== FRAGMENTO

Al darme cuenta de que en los dos últimos cuadros de esta sección aparecía una figura canina, me ha parecido una buena idea continuar en esa misma línea y dedicar el resto del mes a la presencia del perro en la pintura. Reconozco que me encanta descubrir figuras de animales en los cuadros, en especial cuando se trata de obras muy antiguas: mientras que los modelos humanos se alejan diametralmente de nosotros por sus atavíos y actitudes, ahí tenemos a los otros habitantes del planeta, idénticos a los que nos rodean hoy en día aunque lleven siglos plasmados sobre un lienzo. Este cuadro del holandés Gerard ter Borch (1617-1681) pertenece a la corriente costumbrista, tan usual en su época y entorno, que nos permite colarnos en la vida cotidiana de la gente sin importancia. Algunas de estas pinturas se detienen voluntariamente en aspectos humildes y poco agraciados de la realidad. No hay más que leer el título de la que traigo hoy a esta sección, Muchacho espulgando a su perro, para darse cuenta de que es un buen ejemplo de lo que acabo de decir. A mí este cuadro me parece de extraordinaria ternura. En el interior despojado de una casa sin grandes medios, los escasos elementos presentes nos ponen de forma rápida en situación: el protagonista humano de esta escena doméstica ha aparcado los útiles de su tarea, un tintero y un cuaderno, para atender la urgente necesidad de su mascota. El realismo y la delicadeza con la que está plasmado el otro protagonista, el perro que se deja hacer pacientemente sobre el regazo de su amo, delata la mano de un gran pintor. Hace unos pocos días vi a un perro de la misma raza con idéntica expresión de resignada espera mientras su amo charlaba animadamente en una reunión de amigos. Esta figura canina creada por Gerard ter Borch es fruto de la pericia y de la minuciosa observación, pero también de la sensibilidad de un artista capaz de captar la esencia perdurable de las pequeñas cosas.

====
== LOS DATOS

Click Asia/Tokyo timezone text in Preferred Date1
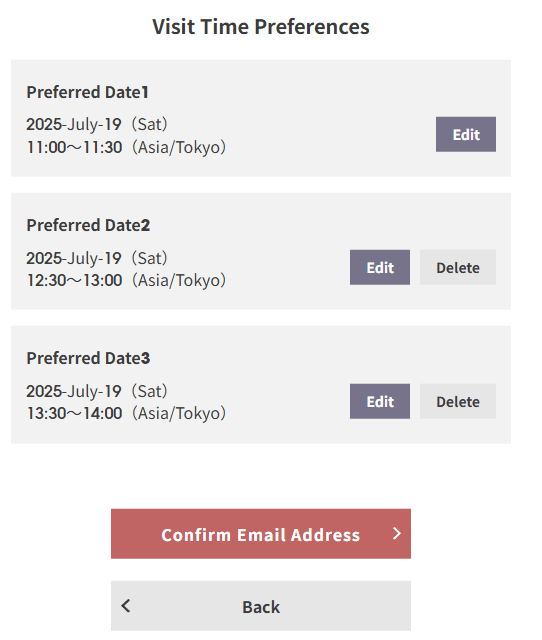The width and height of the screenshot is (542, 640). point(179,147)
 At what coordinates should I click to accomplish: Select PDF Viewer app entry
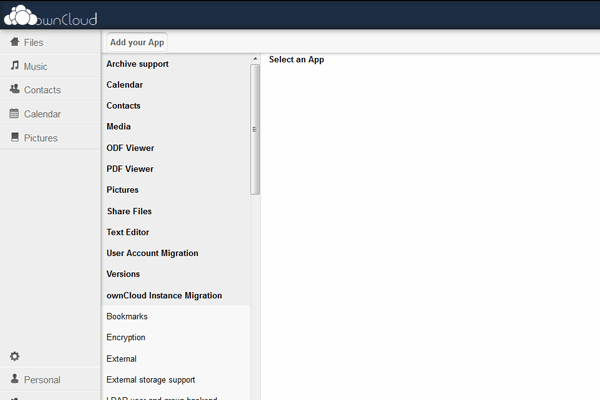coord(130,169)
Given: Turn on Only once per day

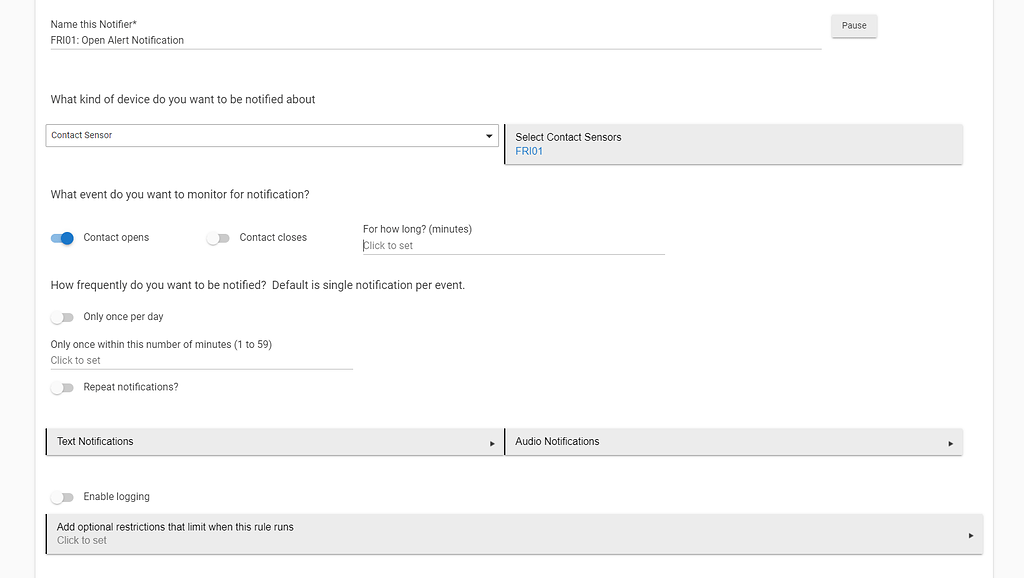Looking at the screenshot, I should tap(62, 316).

====
== LOS DATOS

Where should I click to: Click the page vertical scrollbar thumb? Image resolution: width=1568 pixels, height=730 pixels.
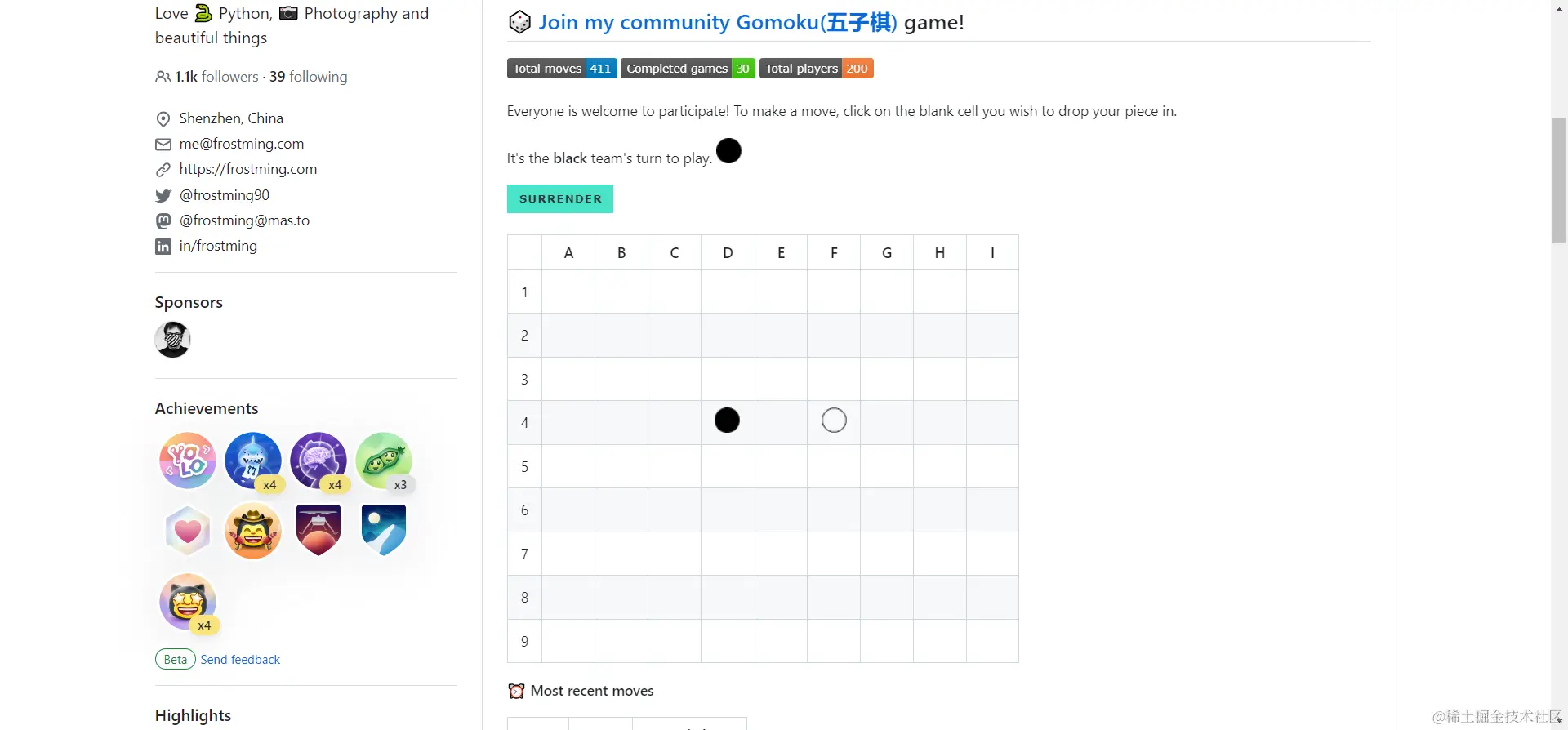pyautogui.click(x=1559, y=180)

====
== LOS DATOS

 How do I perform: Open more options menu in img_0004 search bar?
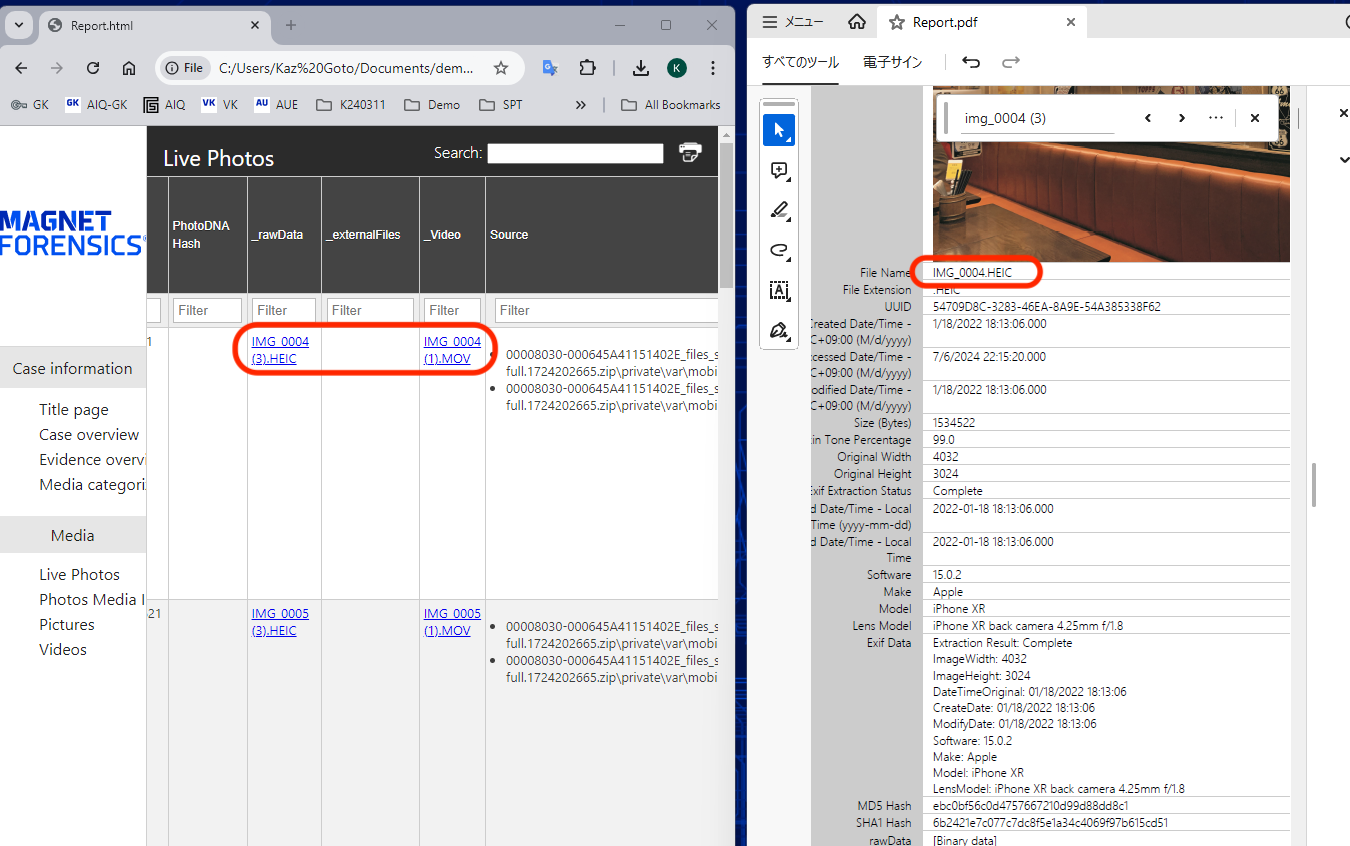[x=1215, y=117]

====

TAREAS POR REALIZAR
(A) Enumera todo aquello de lo que, según el fragmento sobre el cuadro de Gerard ter Borch, es fruto la figura canina que pintó.
(B) Prolonga el fragmento sobre el cuadro de Gerard ter Borch a partir de su última oración.
Los datos no tienen relación alguna con el fragmento.

RESPUESTAS POR TAREA
(A) La pericia, la minuciosa observación y la sensibilidad de un artista capaz de captar la esencia perdurable de las pequeñas cosas.

(B)
El cuadro más conmovedor con protagonista canino que recuerdo haber visto se debe a los pinceles del británico Sir Edwin Landseer, un artista especializado en la pintura de animales que se sirvió de múltiples excusas para poblar sus lienzos de personajes no humanos: escenas cotidianas con mascotas, de lucha entre bestias salvajes, o incluso motivos fantásticos que le permitían recrear criaturas de mundos mágicos y legendarios. Abundan en su producción las imágenes de fidelidad y unión entre amos y perros, pero ninguna tan emocionante como esta, titulada El viejo pastor. Alguna otra de sus pinturas tiene como tema el duelo del animal por su dueño muerto, pero la sencillez del ambiente, la eliminación de la presencia humana y su sustitución por un ataúd, hacen de este cuadro el más sobrio, contundente y emotivo de los de su autor. A mí el gesto desolado de este animalito condenado a la soledad me produce una emoción difícil de igualar. Hacen falta mucha capacidad de observación y un profundo amor hacia esas criaturas que hacen más llevadero nuestro paso por el mundo para recrear su actitud de forma tan eficaz y conmovedora. Esta figura solitaria rodeada por los objetos que pertenecieron a su amigo desaparecido es la perfecta encarnación de la tristeza y la lealtad. Su visión me recuerda a los versos iniciales del hermoso poema Un gato en un piso vacío de la autora polaca Wislawa Szymborska, referido a otros de nuestros compañeros de viaje no humanos: «Morir, eso no se le hace a un gato. / Porque qué puede hacer un gato / en un piso vacío…».